左側の市議たちも、表には出さなくとも、ほとんどが似た感想だろう。
「皆様、『口先だけではないか?』と疑問をお持ちのようですね。当然だと思います。しかし、それが正しい認識ではないことを、今から証明いたします」
左右、陣営に関わりなく、多数の市議が、こちらへの注目の度合いを高めた。
ある者は、的外れな内容であれば、鼻で笑ってやろうというような興味の視線で。
またある者は、自分の政治活動に悪影響を及ばさないかという、自己保身の表情で。
彼ら全員を満足させることは出来ないだろう。
「私は、この任期中に『旧王都跡地保全条例』の廃止を目指すことを、宣言いたします」
ざわついたのは、先ほどまで、少なくとも表面上は好意的だった左側の市議たちだ。
「保全条例は、この街、そして市、さらにはわが国にとっても、有害であると考えております」
半信半疑といった表情だった右側の市議たちの目つきが変わる。
「私を支持してくださいとは申しません。部分的な共闘で構いません。ですからどうか、廃止にご協力いただけないでしょうか」
『前市長が仕掛けた罠ではないか?』というような疑いの目を向けてくる市議もいる。
しかし、少数ながら、共感を示すような市議も出始めた。
「市議会の過半数が、廃止派で埋まった期間をご存知でしょうか? 答えは、六十年間でたった二期です。

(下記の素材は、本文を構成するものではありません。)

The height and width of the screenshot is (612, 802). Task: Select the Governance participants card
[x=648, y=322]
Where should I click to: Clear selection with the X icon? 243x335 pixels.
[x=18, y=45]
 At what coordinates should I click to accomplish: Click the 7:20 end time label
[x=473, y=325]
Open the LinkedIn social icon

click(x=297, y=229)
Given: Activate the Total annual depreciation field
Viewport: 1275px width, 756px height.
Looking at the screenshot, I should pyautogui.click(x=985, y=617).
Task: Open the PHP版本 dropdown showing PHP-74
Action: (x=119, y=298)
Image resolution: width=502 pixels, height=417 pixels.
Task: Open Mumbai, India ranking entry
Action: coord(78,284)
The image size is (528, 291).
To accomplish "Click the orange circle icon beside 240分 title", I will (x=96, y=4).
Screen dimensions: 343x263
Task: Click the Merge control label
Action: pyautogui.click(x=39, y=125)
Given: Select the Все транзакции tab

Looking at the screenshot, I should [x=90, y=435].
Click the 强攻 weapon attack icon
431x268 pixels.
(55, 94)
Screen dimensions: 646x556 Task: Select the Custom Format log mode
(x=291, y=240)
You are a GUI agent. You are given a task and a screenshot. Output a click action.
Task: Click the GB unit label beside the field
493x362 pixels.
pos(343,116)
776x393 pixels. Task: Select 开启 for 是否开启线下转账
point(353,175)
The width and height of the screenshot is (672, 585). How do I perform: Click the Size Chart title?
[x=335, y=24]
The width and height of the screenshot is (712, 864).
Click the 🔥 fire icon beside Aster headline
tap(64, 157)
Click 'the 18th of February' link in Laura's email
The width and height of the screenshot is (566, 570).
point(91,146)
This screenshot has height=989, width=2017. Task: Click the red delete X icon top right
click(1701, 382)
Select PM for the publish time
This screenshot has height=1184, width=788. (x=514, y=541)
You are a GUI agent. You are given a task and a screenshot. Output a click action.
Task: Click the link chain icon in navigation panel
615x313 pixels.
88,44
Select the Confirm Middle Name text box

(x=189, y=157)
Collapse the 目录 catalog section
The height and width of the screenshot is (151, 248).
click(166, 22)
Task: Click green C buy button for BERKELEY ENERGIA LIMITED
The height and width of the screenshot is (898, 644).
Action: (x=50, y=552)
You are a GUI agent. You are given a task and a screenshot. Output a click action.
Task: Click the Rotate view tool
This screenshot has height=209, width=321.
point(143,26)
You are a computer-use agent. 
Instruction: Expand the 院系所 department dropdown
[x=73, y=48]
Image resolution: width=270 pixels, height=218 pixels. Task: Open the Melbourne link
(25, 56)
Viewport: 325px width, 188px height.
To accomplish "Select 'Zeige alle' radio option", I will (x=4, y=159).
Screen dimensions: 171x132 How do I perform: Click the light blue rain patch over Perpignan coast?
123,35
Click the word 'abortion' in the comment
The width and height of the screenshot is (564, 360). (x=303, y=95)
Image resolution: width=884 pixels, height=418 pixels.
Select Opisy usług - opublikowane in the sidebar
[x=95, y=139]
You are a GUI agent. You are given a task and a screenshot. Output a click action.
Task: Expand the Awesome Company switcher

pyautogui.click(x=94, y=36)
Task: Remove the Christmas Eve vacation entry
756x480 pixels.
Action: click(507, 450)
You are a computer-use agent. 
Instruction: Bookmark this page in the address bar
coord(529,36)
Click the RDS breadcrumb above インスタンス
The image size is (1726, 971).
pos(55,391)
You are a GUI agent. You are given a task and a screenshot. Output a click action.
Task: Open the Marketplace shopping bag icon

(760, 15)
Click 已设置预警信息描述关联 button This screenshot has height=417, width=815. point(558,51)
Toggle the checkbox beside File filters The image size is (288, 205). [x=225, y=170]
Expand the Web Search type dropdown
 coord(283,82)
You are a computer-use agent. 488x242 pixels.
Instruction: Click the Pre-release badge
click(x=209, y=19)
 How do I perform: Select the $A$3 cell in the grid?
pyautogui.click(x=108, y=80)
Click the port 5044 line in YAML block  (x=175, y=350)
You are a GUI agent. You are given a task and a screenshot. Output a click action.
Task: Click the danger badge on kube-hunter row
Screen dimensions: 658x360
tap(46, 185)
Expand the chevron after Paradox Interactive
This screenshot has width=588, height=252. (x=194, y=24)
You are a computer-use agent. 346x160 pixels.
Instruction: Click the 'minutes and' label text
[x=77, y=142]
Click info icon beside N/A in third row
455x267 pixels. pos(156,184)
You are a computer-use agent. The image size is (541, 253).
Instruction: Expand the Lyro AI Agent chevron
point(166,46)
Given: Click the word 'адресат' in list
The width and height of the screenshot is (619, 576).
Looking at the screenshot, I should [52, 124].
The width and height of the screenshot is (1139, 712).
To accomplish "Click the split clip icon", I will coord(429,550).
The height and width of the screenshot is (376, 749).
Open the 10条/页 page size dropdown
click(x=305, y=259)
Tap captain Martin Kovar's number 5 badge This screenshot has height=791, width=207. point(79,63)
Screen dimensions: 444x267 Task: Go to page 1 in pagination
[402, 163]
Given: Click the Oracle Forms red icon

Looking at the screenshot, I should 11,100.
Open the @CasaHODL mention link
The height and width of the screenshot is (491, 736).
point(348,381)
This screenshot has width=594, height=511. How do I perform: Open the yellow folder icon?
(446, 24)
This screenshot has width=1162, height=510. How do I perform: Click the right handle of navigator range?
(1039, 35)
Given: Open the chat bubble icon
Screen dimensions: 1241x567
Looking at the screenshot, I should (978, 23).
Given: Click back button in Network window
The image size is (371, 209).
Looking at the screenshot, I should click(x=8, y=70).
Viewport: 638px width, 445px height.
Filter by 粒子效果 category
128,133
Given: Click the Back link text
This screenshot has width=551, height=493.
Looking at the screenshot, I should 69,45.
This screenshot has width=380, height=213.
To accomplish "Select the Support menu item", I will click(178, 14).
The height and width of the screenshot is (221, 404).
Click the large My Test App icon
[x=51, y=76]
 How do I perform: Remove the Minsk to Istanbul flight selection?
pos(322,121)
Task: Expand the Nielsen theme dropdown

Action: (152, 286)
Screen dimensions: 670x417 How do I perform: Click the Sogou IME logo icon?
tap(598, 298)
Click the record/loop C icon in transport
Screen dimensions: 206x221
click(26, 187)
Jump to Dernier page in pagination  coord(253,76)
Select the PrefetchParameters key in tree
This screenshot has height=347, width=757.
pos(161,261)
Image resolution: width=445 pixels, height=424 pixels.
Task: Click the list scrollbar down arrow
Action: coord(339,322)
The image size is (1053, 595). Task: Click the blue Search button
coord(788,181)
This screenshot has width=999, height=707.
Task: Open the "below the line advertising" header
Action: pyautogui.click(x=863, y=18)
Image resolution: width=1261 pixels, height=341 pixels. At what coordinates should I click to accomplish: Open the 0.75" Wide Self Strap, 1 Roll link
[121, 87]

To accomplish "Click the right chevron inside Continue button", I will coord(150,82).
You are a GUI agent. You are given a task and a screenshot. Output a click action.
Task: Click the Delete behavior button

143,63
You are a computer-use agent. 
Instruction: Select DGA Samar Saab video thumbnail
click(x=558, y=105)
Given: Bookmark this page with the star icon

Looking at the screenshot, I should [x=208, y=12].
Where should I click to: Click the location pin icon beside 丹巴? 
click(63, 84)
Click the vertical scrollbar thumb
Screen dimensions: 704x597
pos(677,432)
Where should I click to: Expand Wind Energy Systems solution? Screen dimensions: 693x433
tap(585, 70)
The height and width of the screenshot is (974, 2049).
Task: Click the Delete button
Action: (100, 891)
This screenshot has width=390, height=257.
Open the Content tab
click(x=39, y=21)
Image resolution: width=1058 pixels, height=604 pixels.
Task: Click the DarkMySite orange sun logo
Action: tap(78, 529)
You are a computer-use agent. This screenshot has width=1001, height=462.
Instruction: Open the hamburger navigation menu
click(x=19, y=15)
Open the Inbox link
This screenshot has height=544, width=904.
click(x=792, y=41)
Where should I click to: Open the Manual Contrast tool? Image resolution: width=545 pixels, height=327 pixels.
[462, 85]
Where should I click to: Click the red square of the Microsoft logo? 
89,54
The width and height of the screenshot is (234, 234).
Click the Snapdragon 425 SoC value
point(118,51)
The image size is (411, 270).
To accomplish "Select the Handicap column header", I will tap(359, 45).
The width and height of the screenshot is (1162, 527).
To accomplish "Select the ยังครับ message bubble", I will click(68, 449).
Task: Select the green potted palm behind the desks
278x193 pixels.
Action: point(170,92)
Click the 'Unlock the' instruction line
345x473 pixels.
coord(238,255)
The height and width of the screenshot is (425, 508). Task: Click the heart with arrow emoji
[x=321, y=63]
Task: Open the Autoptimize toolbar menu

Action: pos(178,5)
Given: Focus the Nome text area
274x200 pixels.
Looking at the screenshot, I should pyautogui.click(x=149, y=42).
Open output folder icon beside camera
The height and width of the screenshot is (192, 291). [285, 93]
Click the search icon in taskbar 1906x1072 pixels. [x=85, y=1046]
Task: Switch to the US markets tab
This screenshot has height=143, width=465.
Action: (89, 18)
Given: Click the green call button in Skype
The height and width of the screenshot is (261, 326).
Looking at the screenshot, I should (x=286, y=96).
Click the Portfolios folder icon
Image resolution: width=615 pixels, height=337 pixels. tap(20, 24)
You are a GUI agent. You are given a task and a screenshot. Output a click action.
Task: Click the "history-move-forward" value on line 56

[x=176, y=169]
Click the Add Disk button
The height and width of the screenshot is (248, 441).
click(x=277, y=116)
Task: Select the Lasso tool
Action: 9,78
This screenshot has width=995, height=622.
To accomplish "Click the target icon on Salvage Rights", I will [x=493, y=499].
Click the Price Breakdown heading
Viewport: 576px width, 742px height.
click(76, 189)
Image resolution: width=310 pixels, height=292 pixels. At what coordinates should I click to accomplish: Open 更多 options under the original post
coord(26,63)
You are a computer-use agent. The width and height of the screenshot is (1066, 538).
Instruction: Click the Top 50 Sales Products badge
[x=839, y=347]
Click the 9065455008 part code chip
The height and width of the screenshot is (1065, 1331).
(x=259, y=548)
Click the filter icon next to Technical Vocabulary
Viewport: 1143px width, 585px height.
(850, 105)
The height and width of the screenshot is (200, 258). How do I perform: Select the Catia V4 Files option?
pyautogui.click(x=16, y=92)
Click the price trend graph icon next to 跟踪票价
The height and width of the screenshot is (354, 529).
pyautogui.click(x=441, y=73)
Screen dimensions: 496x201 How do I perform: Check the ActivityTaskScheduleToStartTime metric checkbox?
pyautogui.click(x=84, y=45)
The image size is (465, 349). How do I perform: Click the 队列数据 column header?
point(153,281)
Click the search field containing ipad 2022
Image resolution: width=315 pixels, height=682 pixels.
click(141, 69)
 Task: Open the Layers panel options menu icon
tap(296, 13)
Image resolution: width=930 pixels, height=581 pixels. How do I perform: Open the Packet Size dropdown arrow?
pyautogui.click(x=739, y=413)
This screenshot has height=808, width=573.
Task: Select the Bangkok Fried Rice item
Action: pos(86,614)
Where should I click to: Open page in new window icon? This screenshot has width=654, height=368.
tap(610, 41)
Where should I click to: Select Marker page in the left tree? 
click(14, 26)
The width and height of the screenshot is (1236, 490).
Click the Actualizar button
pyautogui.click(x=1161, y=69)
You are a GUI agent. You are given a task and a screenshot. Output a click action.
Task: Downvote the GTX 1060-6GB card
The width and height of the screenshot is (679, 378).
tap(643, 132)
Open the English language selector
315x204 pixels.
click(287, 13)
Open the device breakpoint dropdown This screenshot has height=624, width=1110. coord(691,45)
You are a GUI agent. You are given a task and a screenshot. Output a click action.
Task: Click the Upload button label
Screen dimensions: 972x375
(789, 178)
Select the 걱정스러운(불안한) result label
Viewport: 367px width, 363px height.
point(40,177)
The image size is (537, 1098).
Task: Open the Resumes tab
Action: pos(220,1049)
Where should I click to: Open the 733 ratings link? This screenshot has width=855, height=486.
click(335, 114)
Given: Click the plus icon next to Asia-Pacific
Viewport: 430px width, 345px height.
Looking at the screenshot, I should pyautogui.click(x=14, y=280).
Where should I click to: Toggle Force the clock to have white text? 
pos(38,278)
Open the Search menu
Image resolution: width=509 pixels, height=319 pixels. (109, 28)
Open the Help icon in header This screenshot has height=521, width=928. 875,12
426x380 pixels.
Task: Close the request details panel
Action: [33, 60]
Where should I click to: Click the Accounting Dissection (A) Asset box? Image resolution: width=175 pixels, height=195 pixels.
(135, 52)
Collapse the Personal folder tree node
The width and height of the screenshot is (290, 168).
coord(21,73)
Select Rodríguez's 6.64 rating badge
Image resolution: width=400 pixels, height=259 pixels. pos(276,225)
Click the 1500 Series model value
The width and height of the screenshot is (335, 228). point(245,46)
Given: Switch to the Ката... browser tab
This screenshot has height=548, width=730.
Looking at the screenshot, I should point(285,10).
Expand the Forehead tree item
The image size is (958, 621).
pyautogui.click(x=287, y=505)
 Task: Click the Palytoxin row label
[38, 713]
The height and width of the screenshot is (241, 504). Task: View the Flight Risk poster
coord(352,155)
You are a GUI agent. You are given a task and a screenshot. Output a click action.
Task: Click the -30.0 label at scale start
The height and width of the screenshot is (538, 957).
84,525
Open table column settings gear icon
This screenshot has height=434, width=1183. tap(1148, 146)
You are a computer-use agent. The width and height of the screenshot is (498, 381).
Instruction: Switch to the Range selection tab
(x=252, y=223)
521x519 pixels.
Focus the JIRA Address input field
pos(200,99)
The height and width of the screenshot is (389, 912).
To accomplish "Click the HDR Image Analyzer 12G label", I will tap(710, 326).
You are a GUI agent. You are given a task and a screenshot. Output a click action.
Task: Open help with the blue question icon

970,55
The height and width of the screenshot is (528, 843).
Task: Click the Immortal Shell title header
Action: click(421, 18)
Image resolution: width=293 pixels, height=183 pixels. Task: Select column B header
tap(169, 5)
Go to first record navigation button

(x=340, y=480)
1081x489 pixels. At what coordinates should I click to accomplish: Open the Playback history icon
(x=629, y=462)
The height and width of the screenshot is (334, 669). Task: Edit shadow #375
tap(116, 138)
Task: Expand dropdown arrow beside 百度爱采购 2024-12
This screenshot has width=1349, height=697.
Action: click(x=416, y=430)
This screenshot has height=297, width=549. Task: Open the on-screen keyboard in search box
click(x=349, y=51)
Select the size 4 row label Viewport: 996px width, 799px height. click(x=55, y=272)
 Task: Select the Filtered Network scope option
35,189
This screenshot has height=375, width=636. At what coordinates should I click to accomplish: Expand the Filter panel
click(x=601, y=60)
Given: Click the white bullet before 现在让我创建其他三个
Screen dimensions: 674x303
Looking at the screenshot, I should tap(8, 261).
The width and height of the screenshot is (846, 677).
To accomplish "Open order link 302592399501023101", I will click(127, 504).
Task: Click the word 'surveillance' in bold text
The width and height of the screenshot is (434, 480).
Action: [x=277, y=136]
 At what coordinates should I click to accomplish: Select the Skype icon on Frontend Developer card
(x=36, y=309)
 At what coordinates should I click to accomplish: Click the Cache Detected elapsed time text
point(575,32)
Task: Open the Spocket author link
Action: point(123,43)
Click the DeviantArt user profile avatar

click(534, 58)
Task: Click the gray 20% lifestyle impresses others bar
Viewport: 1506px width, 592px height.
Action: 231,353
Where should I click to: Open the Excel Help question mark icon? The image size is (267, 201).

しかも、どちらも廃止を実現することは出来ませんでした」
右側後方に座る年配の市議が、同意するように頷いている。
「当時の市長が、廃止案の法的な不備をついて、あるいは行政権を盾に、切り崩しを謀ったためです」
先ほどの年配の市議が、隣の市議に何か耳打ちしている。
「しかし私は、廃止に全力を尽くします。そして廃止が成立すれば、すみやかに行政上の手続きを行うことをお約束いたします」
机に向かって、さらに一歩を踏み出す。
「この市と、この国を変える一歩を、共に踏み出してはいただけないでしょうか? よろしくお願い申し上げます」
深く頭を下げる。
やがて、右手側から、拍手が聞こえ始めた。
顔をあげると、本来は市長選で一騎打ちになるはずだった対立候補が、立ち上がって手を打っていた。
それに続くように、年配の市議も腰をあげる。
次々と立ち上がる市議たちは、やがて入場時よりも大きな拍手の音で、議場を包んだ。
裏切り癖のあるベテラン市議や、その周囲の市議たちは、呆気に取られたように、天井を見上げている。
この議会の『ねじれ状態』は解消された。
すべてが、私の思惑通りに進んでいる。
一年前の市議選で、彼らの多くを当選させた価値があったというものだ。